OGH 8ObA2025/96v

OGH8ObA2025/96v25.4.1996

Der Oberste Gerichtshof hat als Revisionsgericht in Arbeits- und Sozialrechtssachen durch den Senatspräsidenten des Obersten Gerichtshofes Dr.Huber als Vorsitzenden und die Hofräte des Obersten Gerichtshofes Dr.Petrag und Dr.Adamovic sowie die fachkundigen Laienrichter Dr.Peter Scheuch und Mag.Wilhelm Patzold als weitere Richter in der Arbeitsrechtssache der klagenden Partei Josef Georg K*****, Angestellter, ***** vertreten durch Dr.Kurt Klein und Dr.Paul Wuntschek, Rechtsanwälte in Graz, wider die beklagte Partei S*****gesellschaft mbH, ***** vertreten durch Schönherr, Barfuß, Torggler & Partner, Rechtsanwälte in Wien, wegen S 968.515,-- brutto sA (Revisionsinteresse des Klägers S 109.004,31 brutto sA; Revisionsinteresse der beklagten Partei S 757.210,45 brutto sA), infolge Revision beider Parteien gegen das Urteil des Oberlandesgerichtes Wien als Berufungsgericht in Arbeits- und Sozialrechtssachen vom 27.November 1995, GZ 8 Ra 114/95-23, womit infolge Berufung beider Parteien das Urteil des Arbeits- und Sozialgerichtes Wien vom 31.März 1994, GZ 29 Cga 179/94v-13, teilweise abgeändert wurde, in nichtöffentlicher Sitzung zu Recht erkannt:

 

Spruch:

Der Revision des Klägers wird Folge gegeben. Der Revision der beklagten Partei wird teilweise Folge gegeben.

Die Entscheidungen der Vorinstanzen werden - unter Einbeziehung der bereits in Teilrechtskraft erwachsenen Abweisung eines Betrages von S 102.300,24 brutto sA - abgeändert wie folgt:

Die Klagsforderung besteht mit S 866.214,80 brutto sA zu Recht, hinsichtlich eines Teilbetrages von S 102.300,20 brutto sA nicht zu Recht.
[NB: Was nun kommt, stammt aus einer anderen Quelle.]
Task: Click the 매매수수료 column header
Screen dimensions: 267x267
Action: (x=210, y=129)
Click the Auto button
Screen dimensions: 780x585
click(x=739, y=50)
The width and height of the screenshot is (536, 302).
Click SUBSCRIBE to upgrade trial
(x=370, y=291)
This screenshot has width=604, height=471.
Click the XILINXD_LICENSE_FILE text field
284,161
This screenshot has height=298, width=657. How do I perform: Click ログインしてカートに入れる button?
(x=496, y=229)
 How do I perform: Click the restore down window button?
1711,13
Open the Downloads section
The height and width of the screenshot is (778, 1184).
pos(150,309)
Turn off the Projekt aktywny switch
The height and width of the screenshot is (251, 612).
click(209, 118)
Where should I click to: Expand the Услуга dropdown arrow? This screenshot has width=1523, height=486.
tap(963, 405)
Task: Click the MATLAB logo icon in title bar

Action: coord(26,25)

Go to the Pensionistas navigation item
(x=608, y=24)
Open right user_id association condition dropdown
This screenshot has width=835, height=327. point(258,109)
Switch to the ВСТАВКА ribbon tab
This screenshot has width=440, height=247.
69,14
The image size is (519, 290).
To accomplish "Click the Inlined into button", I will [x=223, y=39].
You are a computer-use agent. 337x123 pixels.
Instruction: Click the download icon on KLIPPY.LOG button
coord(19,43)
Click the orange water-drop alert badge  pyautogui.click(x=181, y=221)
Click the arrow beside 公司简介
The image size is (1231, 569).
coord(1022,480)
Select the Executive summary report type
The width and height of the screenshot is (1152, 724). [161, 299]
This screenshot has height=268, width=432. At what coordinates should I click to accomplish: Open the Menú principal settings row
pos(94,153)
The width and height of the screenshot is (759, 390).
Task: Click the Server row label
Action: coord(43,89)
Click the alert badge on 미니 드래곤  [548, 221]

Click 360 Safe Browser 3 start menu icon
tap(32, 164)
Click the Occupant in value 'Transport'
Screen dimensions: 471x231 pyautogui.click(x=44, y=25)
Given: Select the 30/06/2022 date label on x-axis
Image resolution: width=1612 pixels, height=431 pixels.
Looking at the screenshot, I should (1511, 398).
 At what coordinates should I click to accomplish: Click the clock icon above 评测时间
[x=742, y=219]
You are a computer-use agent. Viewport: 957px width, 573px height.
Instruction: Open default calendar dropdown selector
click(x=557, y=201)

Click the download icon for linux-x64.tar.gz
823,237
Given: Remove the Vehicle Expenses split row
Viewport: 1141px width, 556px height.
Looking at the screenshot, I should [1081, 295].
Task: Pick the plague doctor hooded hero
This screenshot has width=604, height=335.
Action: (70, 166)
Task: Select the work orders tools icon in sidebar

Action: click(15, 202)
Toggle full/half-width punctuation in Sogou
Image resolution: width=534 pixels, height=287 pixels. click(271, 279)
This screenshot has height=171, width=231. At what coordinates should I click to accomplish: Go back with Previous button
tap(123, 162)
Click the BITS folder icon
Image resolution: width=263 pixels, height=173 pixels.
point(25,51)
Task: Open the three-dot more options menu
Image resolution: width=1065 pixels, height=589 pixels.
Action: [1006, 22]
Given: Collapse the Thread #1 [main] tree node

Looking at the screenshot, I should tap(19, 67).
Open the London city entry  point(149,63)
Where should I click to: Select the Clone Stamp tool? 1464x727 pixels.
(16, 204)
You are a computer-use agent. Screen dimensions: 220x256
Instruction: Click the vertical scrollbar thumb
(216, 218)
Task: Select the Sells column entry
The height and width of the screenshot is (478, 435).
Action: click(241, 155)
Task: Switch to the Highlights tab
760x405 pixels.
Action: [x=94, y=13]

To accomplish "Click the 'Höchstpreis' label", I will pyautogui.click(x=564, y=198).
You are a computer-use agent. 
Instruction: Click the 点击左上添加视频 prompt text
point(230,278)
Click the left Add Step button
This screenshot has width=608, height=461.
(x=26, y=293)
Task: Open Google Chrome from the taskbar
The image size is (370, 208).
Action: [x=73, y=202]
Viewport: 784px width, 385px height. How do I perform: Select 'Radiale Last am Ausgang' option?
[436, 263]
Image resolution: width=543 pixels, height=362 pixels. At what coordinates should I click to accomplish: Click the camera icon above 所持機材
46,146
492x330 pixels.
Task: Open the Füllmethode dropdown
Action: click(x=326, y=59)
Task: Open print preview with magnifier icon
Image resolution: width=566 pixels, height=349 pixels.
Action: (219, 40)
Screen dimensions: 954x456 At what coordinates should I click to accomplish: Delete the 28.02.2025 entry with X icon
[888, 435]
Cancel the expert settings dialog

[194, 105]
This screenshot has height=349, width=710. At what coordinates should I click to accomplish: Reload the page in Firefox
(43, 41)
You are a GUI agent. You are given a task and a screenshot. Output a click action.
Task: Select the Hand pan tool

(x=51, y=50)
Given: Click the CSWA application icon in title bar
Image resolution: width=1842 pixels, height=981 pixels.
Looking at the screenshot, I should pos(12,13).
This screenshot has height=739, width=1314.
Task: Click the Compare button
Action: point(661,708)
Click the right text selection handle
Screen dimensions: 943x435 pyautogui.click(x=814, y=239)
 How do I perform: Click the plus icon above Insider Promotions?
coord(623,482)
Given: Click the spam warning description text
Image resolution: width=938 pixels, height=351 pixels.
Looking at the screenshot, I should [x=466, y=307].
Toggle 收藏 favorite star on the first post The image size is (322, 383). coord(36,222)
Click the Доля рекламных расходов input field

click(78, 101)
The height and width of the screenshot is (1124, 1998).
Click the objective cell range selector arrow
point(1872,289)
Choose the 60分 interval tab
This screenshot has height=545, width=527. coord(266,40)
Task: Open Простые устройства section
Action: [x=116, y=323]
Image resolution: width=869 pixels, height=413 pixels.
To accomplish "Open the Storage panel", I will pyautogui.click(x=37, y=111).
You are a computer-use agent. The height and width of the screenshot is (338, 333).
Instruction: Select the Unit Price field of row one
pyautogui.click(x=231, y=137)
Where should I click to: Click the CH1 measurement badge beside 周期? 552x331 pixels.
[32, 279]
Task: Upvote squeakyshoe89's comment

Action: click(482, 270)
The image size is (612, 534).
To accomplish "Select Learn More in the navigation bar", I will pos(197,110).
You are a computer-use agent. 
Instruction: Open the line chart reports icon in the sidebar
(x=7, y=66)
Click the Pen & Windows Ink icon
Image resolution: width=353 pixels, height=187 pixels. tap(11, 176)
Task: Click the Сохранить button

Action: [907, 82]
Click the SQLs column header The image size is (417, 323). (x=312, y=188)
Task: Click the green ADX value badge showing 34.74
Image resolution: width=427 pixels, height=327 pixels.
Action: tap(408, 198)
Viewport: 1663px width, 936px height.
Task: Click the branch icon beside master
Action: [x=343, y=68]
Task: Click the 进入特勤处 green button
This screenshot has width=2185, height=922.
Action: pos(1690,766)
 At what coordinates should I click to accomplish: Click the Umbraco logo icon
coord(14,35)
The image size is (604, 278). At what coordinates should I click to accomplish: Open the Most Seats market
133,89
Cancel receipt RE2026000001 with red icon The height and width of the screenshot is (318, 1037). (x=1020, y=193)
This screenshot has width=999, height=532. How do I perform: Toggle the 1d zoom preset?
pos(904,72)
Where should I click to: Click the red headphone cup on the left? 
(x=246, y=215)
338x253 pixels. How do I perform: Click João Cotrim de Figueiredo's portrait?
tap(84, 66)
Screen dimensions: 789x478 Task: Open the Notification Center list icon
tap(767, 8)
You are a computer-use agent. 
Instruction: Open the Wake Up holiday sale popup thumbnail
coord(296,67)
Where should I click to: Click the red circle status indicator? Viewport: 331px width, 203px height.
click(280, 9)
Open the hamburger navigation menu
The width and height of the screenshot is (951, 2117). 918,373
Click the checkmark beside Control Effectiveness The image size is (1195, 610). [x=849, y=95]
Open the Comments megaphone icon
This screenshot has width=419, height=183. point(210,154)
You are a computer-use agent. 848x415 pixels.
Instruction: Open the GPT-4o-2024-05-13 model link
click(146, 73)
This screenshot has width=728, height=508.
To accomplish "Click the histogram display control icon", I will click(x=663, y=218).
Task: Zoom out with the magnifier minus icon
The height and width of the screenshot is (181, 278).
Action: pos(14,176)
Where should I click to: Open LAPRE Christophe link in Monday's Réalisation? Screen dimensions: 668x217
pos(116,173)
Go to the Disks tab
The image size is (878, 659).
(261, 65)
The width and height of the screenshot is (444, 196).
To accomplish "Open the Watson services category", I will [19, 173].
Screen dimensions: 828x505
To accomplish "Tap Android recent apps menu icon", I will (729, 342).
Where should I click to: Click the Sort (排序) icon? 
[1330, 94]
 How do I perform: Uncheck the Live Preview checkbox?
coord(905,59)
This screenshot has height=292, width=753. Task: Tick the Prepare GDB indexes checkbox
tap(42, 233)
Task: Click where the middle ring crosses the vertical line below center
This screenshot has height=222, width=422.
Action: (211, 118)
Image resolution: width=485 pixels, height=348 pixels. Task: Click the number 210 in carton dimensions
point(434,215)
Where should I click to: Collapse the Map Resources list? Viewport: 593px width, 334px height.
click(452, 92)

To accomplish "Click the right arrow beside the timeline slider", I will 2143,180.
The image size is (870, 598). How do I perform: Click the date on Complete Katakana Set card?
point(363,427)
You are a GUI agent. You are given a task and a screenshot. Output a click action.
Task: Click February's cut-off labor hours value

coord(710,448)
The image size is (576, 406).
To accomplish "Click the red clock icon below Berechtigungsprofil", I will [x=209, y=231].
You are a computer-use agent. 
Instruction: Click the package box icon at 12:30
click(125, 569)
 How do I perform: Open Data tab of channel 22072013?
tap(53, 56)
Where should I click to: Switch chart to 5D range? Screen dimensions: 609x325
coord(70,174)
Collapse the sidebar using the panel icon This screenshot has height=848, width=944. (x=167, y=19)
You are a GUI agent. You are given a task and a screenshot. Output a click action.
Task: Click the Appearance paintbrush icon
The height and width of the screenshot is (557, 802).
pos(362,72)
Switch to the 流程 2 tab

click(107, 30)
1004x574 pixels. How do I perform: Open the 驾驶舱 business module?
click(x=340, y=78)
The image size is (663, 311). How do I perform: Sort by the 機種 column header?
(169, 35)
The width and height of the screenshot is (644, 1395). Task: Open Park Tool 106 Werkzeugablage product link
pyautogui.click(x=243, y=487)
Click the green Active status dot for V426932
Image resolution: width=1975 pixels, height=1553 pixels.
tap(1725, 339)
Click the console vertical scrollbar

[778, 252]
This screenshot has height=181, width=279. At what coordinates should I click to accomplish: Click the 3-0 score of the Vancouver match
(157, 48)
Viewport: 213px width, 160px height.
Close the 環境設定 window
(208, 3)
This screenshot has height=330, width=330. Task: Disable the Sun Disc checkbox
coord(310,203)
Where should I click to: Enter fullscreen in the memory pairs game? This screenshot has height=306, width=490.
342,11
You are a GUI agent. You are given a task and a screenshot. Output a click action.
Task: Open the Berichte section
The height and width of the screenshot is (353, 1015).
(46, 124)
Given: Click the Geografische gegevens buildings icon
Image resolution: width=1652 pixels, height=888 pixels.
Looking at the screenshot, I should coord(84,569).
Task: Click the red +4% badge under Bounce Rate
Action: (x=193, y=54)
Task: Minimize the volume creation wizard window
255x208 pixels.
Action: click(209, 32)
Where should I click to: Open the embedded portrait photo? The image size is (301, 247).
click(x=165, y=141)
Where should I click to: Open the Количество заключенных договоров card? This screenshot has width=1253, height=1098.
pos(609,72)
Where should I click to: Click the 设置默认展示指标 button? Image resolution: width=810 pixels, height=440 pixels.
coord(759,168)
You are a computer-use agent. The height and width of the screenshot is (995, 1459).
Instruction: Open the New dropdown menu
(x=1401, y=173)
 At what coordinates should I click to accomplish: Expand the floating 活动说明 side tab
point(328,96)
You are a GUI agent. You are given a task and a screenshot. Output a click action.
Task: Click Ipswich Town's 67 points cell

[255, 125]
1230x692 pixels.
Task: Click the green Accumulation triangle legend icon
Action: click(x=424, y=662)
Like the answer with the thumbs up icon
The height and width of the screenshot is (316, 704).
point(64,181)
2.) Die Gegenforderung besteht bis zur Höhe der Klagsforderung zu Recht.

3.) Das Klagebegehren, die beklagte Partei sei schuldig, dem Kläger einen Betrag von S 968.515,-- brutto samt 4 % Zinsen aus S 751.480,-- brutto vom 15.7.1994 bis 12.10.1994 und aus S 968.515,-- brutto ab 13.10.1994 zu bezahlen, wird abgewiesen.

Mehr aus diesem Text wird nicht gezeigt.